Speaking of failure and writing, this is our personal favorite question for all successful authors: Tell us why all the dejected, depressed, hopeless writers out there are never going to be famous.

Sounds like my sad friend needs to listen to Dick Van Dyke singing “Put on a Happy Face” from the original cast album of “Bye Bye Birdie” or “Make Someone Happy” from the musical “Do-Re-Mi.”

(Have I mentioned that I’m a musical theater addict? And that I blog on the arts at ibj.com? And that it bothers me a little too much when people refer to Broadway show recordings as “soundtracks” when they aren’t really
soundtracks?)

“Days of Heaven” is also one of our favorite films (despite Richard Gere). We even wrote a pretentious film school paper on it once. Why do you like it so much?

Just about every frame of “Days of Heaven” is a work of art and it’s got an almost Biblically elemental story. But a very human, deeply moving story as well. “There Will Be Blood” could take some lessons from it.

Also, untruth be told, I had a crush on Brooke Adams but not enough of a crush to want her for myself. Who can handle that sort of responsibility, her being a big-time actress and all of that?
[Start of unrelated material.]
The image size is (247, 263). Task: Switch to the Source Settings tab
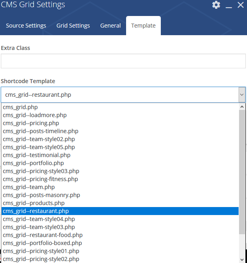pos(26,26)
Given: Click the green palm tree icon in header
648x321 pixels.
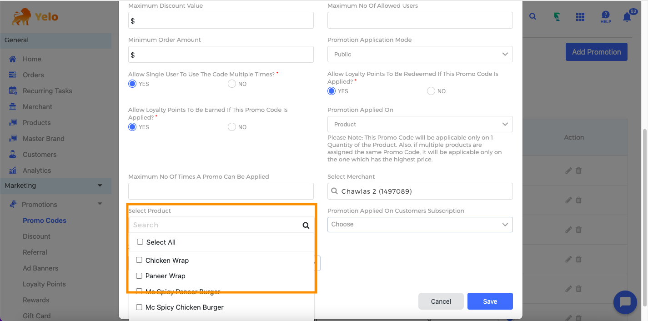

So I thought, wow, what if I was in love with her and she was in love with me but there was also a wealthy landowner who loved her as well and he thought that we were brother and sister and so married her?

Then along comes this movie and, well, that should give you some insight into why I liked it, shouldn’t it, Mr. Question Man? Mr. Trying-to-figure-me-out-because-of-a-movie-I-like Man.

We don’t have a tenth question. But you’re one of the most creative people we’ve ever interviewed so help a brotha out and ask yourself one. Thanks.

Hey Lou, what’s next? Glad you asked. Look for “Pop Culture Parenting” in stores in ‘08. Encourage your local theaters to take a look at “Midwestern Hemisphere.”

And, while you wait for the Hollywood writers strike to break and the cameras to get rolling on the film version, pick up a copy of my novel The High-Impact Infidelity Diet: A Novel. In fact, get your book club to read it. I’ll even come hang out with your book club and talk about it if you take care of transportation and pizza. We could do it by phone, of course. But then I won’t get to do my dance. Or, at least, you won’t be able to see it.

Unless we use Skype; but that’s not all that reliable.